=== Begin Enclosure ===

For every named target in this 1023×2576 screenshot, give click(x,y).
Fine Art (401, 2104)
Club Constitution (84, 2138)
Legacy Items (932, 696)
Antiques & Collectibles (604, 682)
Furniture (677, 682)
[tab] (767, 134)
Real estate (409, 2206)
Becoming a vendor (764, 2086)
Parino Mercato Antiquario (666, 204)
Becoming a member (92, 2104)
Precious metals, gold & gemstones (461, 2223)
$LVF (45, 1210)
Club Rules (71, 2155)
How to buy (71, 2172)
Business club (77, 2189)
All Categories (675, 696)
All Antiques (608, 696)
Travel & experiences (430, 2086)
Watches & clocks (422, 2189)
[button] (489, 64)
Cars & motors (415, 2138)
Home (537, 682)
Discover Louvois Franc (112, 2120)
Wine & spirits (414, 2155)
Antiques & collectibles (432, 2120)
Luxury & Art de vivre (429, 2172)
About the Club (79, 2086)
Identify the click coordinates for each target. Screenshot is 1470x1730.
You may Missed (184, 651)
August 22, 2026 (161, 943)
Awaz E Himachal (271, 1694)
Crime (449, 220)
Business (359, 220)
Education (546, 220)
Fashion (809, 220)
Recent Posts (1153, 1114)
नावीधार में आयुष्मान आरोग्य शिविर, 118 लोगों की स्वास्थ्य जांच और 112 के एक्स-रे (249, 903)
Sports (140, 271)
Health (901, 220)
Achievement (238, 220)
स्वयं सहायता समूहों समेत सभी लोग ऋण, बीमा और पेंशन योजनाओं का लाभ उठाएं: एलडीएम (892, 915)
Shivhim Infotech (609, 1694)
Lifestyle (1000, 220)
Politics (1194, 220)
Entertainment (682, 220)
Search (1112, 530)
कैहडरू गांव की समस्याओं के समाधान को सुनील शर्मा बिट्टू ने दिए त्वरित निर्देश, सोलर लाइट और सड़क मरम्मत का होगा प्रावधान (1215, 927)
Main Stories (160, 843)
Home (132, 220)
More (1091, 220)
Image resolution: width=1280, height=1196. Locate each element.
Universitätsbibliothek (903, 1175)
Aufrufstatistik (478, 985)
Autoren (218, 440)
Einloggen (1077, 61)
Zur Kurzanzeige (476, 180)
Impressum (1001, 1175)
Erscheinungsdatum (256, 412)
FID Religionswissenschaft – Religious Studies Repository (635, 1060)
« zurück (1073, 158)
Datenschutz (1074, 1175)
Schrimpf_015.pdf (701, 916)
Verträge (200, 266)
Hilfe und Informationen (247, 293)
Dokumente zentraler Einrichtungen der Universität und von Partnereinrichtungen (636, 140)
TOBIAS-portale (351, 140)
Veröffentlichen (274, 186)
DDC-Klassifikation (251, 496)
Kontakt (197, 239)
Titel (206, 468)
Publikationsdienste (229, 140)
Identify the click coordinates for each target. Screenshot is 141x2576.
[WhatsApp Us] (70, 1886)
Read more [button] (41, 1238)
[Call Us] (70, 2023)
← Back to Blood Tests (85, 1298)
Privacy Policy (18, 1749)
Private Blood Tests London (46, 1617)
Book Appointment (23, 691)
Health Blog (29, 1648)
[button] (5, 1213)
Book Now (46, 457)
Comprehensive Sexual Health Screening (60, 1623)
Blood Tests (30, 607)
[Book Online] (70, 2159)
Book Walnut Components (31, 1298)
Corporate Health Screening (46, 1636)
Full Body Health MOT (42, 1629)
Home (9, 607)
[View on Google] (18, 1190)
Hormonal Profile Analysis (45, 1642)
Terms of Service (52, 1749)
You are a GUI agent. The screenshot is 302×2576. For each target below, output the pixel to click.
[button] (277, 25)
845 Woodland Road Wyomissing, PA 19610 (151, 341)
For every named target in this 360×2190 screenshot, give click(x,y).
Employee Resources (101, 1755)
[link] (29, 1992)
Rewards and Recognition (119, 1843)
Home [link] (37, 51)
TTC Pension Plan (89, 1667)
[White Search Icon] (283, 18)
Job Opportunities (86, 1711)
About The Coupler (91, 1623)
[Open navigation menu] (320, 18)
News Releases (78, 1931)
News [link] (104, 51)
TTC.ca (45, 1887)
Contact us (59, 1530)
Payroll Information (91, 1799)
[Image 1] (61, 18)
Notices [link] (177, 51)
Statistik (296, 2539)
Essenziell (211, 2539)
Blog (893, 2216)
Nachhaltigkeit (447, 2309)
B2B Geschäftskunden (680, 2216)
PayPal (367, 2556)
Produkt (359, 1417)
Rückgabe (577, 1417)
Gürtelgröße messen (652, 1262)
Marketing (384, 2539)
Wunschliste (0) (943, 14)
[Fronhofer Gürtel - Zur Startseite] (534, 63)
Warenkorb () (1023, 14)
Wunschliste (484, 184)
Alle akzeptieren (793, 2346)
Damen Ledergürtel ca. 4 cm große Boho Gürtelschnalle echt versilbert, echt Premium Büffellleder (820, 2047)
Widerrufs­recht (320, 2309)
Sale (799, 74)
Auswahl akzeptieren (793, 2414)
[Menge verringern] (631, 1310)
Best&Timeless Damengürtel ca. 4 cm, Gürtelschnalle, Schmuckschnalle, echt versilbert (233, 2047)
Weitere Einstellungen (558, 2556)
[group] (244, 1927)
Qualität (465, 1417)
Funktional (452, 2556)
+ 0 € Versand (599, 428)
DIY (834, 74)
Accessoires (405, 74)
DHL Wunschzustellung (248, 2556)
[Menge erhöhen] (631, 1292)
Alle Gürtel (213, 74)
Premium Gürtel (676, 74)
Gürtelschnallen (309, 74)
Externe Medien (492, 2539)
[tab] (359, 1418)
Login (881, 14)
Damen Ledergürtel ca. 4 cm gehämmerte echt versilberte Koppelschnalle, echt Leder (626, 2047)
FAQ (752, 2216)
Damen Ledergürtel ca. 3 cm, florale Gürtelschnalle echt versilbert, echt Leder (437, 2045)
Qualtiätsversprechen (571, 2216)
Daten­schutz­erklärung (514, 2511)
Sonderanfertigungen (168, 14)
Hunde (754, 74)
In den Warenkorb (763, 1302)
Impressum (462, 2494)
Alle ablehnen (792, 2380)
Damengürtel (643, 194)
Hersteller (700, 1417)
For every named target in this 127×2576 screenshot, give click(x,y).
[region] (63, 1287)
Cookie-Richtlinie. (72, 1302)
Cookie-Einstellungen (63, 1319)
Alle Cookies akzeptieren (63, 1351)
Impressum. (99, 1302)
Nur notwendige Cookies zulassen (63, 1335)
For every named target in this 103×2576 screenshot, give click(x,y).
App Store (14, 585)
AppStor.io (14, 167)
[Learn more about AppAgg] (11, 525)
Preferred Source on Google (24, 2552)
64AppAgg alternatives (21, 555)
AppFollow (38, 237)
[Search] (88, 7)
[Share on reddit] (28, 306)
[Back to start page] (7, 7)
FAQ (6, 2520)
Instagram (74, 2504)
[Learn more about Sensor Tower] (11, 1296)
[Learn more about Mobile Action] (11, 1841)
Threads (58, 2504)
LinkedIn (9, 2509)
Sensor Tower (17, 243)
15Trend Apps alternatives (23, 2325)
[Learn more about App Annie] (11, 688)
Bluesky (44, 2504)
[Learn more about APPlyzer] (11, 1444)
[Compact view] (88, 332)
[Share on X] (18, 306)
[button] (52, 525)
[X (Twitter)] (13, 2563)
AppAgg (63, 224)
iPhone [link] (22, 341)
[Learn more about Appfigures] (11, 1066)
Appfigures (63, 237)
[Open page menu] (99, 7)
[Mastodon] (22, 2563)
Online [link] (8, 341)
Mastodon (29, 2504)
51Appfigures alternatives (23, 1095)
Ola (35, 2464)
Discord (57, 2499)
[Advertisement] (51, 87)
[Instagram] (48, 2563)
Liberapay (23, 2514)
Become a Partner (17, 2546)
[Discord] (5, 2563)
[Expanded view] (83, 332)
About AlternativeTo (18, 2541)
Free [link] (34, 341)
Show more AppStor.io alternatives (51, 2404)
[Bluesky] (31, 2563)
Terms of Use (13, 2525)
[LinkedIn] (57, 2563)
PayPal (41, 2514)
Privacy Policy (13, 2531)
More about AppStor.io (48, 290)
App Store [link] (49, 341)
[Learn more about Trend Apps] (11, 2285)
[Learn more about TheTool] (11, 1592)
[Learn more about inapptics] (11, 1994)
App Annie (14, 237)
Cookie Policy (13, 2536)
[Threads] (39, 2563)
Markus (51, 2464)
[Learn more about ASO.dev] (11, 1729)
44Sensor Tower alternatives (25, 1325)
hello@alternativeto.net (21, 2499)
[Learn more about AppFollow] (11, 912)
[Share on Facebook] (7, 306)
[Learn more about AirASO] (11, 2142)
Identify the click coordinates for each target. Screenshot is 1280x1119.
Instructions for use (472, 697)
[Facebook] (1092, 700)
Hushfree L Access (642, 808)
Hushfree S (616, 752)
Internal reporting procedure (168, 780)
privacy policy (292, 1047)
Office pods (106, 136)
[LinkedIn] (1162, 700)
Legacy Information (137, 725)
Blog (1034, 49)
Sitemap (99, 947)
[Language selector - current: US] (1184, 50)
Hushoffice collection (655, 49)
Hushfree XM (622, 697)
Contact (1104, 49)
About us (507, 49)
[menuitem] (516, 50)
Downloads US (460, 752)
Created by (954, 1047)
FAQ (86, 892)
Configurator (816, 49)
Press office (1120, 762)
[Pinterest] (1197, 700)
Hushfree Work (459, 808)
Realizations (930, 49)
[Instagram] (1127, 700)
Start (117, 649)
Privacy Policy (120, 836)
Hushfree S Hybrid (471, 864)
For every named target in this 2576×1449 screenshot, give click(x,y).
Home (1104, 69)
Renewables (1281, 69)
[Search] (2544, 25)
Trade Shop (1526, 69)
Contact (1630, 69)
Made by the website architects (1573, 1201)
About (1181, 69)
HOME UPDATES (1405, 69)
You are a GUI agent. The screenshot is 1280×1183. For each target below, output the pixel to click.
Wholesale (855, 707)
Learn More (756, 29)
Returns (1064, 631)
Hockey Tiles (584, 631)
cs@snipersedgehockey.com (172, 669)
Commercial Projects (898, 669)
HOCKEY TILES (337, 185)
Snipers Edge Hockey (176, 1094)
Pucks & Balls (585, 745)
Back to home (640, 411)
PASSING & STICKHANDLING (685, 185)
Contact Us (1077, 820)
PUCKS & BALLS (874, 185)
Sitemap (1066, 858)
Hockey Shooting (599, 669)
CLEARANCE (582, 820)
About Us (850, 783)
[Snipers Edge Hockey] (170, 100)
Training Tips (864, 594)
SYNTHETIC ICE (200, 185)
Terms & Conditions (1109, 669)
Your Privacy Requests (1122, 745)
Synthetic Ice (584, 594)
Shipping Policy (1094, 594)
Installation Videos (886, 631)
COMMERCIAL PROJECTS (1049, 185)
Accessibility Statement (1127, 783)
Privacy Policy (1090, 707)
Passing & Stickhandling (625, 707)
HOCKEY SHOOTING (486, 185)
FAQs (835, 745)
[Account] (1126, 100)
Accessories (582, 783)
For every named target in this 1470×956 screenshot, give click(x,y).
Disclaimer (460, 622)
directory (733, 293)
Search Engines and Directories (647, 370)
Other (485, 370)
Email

=== End Enclosure ===

◆ AIM OF THE EXERCISE:
Would you retype exactly the lines above, from the line with "Sports (140, 271)" to the line with "Zur Kurzanzeige (476, 180)", with both end lines kept and nothing more?

◆ SOLVED PROBLEM:
Sports (140, 271)
Health (901, 220)
Achievement (238, 220)
स्वयं सहायता समूहों समेत सभी लोग ऋण, बीमा और पेंशन योजनाओं का लाभ उठाएं: एलडीएम (892, 915)
Shivhim Infotech (609, 1694)
Lifestyle (1000, 220)
Politics (1194, 220)
Entertainment (682, 220)
Search (1112, 530)
कैहडरू गांव की समस्याओं के समाधान को सुनील शर्मा बिट्टू ने दिए त्वरित निर्देश, सोलर लाइट और सड़क मरम्मत का होगा प्रावधान (1215, 927)
Main Stories (160, 843)
Home (132, 220)
More (1091, 220)
Image resolution: width=1280, height=1196. Locate each element.
Universitätsbibliothek (903, 1175)
Aufrufstatistik (478, 985)
Autoren (218, 440)
Einloggen (1077, 61)
Zur Kurzanzeige (476, 180)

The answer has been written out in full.